The exercise:
Please pick out each line below that contains the word "forward" and copy those lines out.

[Stored records]
======
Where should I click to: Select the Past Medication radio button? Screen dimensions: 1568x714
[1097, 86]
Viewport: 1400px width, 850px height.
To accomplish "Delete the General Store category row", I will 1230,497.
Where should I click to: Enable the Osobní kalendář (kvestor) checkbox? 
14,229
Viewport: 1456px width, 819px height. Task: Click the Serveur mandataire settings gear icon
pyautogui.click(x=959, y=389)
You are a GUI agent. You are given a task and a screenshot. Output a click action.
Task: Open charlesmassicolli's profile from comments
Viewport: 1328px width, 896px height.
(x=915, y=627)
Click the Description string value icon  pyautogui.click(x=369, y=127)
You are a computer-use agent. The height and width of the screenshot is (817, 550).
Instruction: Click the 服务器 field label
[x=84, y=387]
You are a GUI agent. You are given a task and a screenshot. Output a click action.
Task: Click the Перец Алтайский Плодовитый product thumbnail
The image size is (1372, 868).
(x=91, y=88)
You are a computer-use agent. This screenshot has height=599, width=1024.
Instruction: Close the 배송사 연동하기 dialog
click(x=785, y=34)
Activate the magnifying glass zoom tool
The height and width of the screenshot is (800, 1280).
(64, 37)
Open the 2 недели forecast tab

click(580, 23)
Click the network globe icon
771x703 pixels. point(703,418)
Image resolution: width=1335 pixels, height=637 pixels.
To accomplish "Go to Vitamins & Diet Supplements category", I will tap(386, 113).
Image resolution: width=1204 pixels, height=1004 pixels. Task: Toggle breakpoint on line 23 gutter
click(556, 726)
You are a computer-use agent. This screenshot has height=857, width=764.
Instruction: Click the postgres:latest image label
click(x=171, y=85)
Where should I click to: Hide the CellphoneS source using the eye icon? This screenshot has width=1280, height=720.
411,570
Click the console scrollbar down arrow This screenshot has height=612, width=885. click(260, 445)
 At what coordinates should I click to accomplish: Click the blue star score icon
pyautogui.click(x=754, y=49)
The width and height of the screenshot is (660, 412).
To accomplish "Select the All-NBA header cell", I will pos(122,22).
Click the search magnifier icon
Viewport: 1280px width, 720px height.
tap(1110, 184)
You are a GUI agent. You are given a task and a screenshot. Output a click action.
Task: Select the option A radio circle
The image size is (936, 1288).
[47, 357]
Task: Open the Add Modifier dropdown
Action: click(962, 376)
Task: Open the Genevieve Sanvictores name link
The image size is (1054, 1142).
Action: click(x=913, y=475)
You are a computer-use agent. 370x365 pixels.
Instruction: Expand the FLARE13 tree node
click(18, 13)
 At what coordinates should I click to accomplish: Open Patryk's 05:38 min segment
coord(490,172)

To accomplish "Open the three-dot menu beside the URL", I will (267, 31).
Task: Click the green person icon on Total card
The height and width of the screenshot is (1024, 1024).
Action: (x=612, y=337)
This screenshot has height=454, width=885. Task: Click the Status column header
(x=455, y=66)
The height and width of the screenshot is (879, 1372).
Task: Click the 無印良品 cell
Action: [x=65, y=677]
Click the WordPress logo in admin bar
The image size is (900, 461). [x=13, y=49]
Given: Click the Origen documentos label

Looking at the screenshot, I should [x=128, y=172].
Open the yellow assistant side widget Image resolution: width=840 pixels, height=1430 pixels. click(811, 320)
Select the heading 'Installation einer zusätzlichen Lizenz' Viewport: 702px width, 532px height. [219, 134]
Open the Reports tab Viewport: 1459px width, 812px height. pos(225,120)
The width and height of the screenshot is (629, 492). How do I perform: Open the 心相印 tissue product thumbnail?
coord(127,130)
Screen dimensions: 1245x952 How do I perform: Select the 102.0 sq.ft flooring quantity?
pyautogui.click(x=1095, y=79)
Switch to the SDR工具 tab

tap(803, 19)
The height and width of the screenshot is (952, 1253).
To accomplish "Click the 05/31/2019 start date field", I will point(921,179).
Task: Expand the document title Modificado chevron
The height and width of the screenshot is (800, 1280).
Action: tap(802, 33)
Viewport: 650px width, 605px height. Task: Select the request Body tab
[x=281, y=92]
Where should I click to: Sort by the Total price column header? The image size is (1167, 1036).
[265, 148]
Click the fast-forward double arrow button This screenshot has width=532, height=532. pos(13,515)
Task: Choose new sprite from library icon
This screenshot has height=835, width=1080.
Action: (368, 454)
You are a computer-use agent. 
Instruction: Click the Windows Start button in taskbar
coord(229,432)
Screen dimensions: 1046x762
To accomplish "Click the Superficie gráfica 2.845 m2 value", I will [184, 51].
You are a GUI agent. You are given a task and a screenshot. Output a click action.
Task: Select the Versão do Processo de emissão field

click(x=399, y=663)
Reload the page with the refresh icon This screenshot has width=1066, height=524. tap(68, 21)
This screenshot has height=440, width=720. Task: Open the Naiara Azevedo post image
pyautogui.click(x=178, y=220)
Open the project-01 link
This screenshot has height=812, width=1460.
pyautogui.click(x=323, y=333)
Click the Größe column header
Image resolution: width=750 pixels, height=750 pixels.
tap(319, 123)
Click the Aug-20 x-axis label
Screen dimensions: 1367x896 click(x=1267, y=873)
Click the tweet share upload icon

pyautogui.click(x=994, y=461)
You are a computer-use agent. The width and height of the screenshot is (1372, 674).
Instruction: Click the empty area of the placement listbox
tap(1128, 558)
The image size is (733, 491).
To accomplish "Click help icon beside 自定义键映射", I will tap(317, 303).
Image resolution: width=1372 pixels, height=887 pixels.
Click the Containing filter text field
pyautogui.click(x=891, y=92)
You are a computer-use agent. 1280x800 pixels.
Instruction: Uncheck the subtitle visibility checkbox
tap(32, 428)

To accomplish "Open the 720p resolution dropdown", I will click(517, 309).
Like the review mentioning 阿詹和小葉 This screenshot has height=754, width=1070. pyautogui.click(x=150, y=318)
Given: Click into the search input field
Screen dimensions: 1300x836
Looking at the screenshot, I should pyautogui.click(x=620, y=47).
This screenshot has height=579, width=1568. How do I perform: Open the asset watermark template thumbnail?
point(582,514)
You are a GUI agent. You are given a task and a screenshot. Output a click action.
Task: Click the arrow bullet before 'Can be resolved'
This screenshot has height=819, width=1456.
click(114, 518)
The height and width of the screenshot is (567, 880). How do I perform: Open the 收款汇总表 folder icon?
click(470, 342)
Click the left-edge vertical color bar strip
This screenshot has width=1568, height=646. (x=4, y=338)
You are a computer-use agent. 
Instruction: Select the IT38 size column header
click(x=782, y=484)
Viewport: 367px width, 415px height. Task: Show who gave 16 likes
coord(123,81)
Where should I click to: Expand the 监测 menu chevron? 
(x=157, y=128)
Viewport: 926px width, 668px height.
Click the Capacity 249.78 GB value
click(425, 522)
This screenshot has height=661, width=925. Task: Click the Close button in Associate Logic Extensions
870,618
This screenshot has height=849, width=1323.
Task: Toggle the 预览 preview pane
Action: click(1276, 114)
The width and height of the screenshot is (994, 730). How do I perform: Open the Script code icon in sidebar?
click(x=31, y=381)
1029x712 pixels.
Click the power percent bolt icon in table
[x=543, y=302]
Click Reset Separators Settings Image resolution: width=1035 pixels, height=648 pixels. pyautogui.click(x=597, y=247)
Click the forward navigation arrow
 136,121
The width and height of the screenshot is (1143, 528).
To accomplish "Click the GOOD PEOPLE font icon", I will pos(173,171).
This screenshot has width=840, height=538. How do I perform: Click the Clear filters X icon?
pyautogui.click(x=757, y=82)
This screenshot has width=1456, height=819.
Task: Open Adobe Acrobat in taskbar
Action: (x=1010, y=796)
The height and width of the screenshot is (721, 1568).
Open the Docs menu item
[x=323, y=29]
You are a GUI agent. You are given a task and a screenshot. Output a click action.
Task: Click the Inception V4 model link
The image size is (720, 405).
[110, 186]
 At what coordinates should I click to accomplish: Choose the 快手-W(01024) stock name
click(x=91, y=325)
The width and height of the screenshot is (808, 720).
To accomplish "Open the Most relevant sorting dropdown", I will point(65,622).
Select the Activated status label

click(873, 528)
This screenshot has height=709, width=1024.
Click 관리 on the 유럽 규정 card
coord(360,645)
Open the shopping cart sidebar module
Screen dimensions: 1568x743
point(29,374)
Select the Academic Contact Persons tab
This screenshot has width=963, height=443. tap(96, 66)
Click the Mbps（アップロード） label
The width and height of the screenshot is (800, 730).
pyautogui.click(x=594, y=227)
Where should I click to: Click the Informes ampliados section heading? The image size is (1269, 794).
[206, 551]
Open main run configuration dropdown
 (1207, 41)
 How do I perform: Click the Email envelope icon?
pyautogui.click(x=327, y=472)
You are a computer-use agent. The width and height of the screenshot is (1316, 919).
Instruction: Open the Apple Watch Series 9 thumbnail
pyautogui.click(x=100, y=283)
======
Full answer:
Click the fast-forward double arrow button This screenshot has width=532, height=532. pos(13,515)
Click the forward navigation arrow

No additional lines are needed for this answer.